Begin at the line where "Where should I" appears and reproduce exactly every line through the end of the data below, both included, skipping pictures.
+++
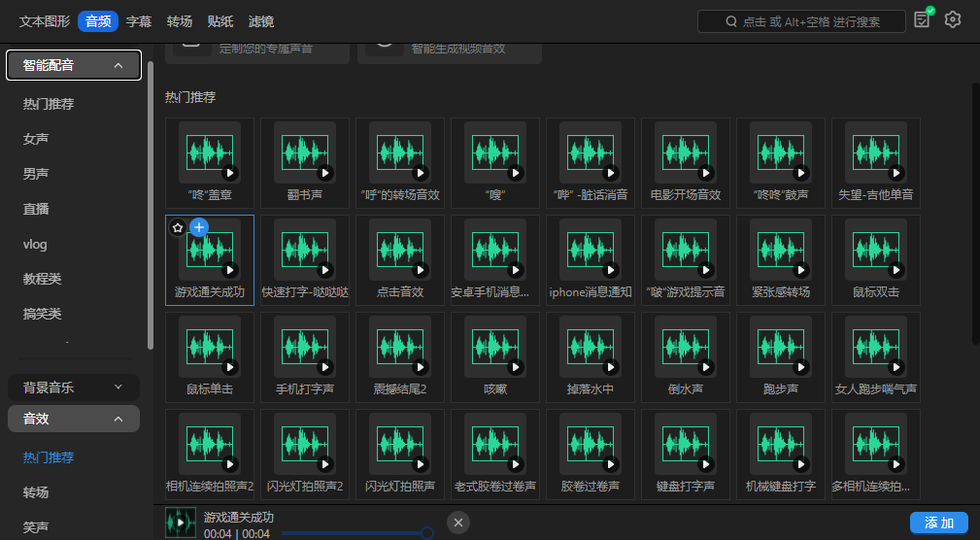980x540 pixels.
Task: Select the 键盘打字声 sound thumbnail
Action: (x=686, y=446)
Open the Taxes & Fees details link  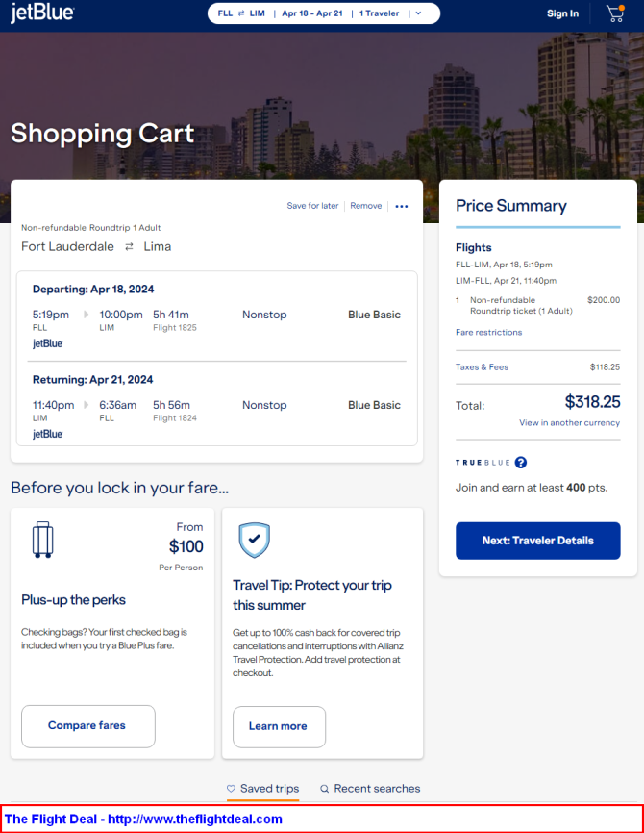pos(482,367)
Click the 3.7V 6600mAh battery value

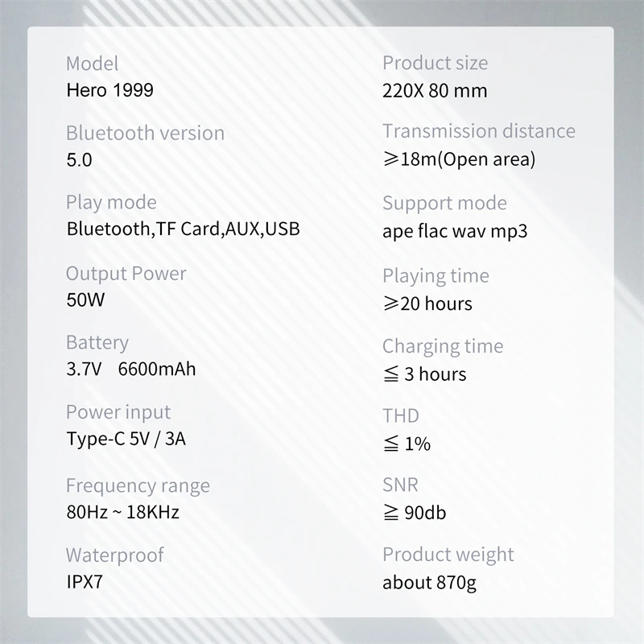click(130, 369)
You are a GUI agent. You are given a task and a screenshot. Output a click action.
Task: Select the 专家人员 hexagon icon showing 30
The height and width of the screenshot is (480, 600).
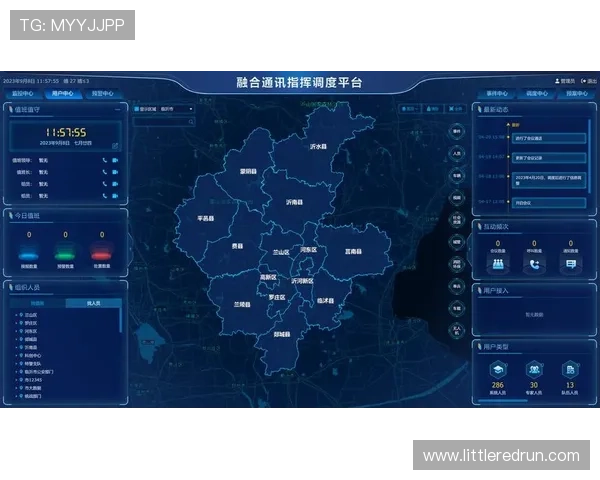click(534, 369)
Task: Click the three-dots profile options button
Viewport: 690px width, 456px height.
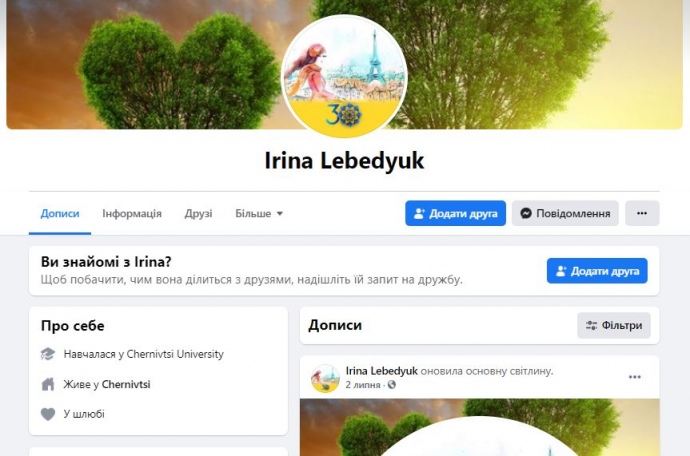Action: (x=642, y=213)
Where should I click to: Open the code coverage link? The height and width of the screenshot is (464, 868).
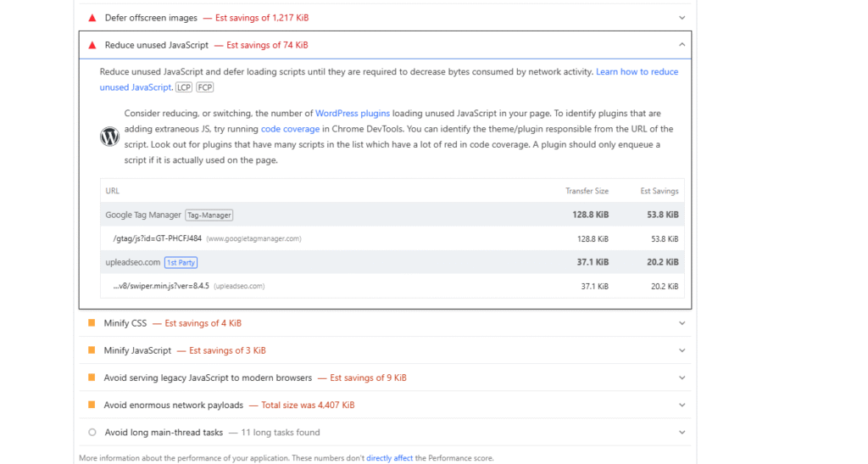pyautogui.click(x=290, y=129)
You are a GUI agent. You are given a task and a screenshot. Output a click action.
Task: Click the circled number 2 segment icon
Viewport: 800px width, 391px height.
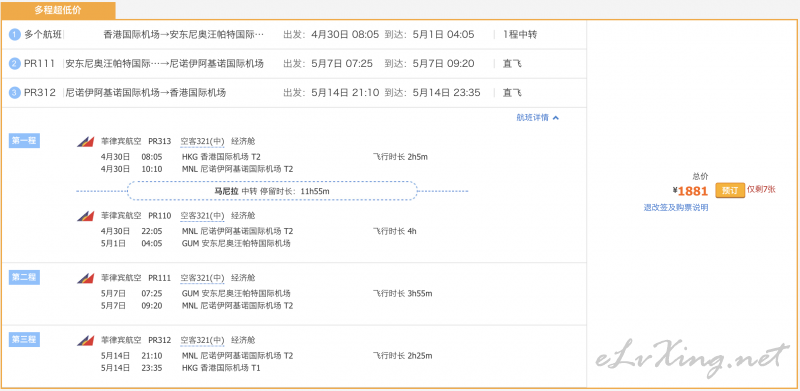[x=15, y=64]
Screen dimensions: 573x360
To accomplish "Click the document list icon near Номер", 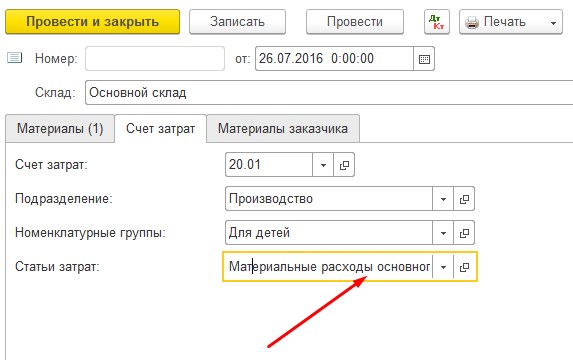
+++
▶ _Solved exercise_
Where should I click to: Open the code coverage link? The height and width of the screenshot is (464, 868).
pyautogui.click(x=290, y=129)
You are a GUI agent. You are given a task and a screenshot. Output a click action.
Task: Click the circled number 2 segment icon
Viewport: 800px width, 391px height.
[x=15, y=64]
Screen dimensions: 573x360
To accomplish "Click the document list icon near Номер", 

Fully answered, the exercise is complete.